This past summer, for the first time in the history of LCDTVs, the average selling price (ASP) of a 42” LCDTV dropped below that of a Smartphone. Simultaneously, the excess capacity of LCDTV panels hit its highest level in years with almost no growth forecasted between 2010 and 2011. So what does this tell us?
Firstly, dropping prices will not necessarily sell more LCDTVs. Today’s average consumer has budget for only one big-ticket electronic item, and the Smartphone seems to be winning the purchase. Consumers can be very discerning in appreciating value. A Smartphone with a 3.5” display has so many built-in communication, productivity and entertainment capabilities that it is hard for a 42” (not-so-smart) LCDTV to compete with it.
Secondly, to make the TV equally as exciting to consumers, we need pervasive, long-range innovation that is similar in scope to (but does not mimic) the mobile space.

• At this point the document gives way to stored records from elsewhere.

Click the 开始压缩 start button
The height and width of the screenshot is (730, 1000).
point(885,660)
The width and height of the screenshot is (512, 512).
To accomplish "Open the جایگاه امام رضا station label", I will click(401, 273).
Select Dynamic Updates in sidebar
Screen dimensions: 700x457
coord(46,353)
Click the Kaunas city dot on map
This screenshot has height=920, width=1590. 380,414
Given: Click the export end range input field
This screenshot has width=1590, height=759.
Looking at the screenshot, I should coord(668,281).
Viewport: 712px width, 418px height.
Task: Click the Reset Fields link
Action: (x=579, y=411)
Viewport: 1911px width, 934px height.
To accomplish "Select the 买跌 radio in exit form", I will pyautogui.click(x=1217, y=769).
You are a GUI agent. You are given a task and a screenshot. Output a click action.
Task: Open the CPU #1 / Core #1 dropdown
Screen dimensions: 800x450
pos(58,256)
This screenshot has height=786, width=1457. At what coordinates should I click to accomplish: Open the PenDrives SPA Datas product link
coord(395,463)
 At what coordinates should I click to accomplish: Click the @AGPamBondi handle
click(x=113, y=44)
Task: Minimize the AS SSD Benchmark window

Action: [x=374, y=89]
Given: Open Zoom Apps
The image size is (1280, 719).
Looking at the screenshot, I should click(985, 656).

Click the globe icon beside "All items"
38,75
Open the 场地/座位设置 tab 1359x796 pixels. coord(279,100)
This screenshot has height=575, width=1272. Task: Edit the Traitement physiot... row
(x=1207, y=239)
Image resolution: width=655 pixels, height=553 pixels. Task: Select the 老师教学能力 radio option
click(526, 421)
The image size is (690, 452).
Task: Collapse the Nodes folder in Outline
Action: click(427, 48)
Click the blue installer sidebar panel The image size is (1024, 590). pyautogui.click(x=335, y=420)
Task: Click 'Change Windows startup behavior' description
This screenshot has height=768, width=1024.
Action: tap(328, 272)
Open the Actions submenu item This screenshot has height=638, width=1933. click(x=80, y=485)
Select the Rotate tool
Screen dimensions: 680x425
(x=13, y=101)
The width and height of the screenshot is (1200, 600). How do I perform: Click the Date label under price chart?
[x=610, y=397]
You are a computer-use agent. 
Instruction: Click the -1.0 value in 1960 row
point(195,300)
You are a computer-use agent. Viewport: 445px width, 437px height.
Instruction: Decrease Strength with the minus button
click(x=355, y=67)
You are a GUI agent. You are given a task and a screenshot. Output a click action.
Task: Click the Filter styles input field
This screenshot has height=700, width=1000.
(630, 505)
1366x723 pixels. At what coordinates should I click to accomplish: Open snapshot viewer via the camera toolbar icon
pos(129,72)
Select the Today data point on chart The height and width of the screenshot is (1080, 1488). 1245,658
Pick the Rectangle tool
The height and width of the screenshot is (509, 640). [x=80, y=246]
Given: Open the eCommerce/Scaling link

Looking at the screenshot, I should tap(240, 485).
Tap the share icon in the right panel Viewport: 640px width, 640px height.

The TV needs to morph from a solitary viewing device (much like mobile phones morphed beyond mere calling devices) into a more engaging platform that includes purchasing capability (Near-Field-Communication, anyone?), audio and video communication, streaming, apps, Internet and other enhancements. Additionally, LCDTVs need to seamlessly tie-in with the pad and phone hardware beyond simply being able to watch and pause video from one device to another. While, there has been progress in these areas individually, questions remain about their collective usage for maximizing user experience. How it all gets put together will be the key.
Meanwhile, recent dramatic advancements in hardware such as Wi-Fi, HDMI, LED, Dimming, OLED and Energy-savings technologies are finally providing brilliant video quality at low costs. The software ecosystem just needs to catch up.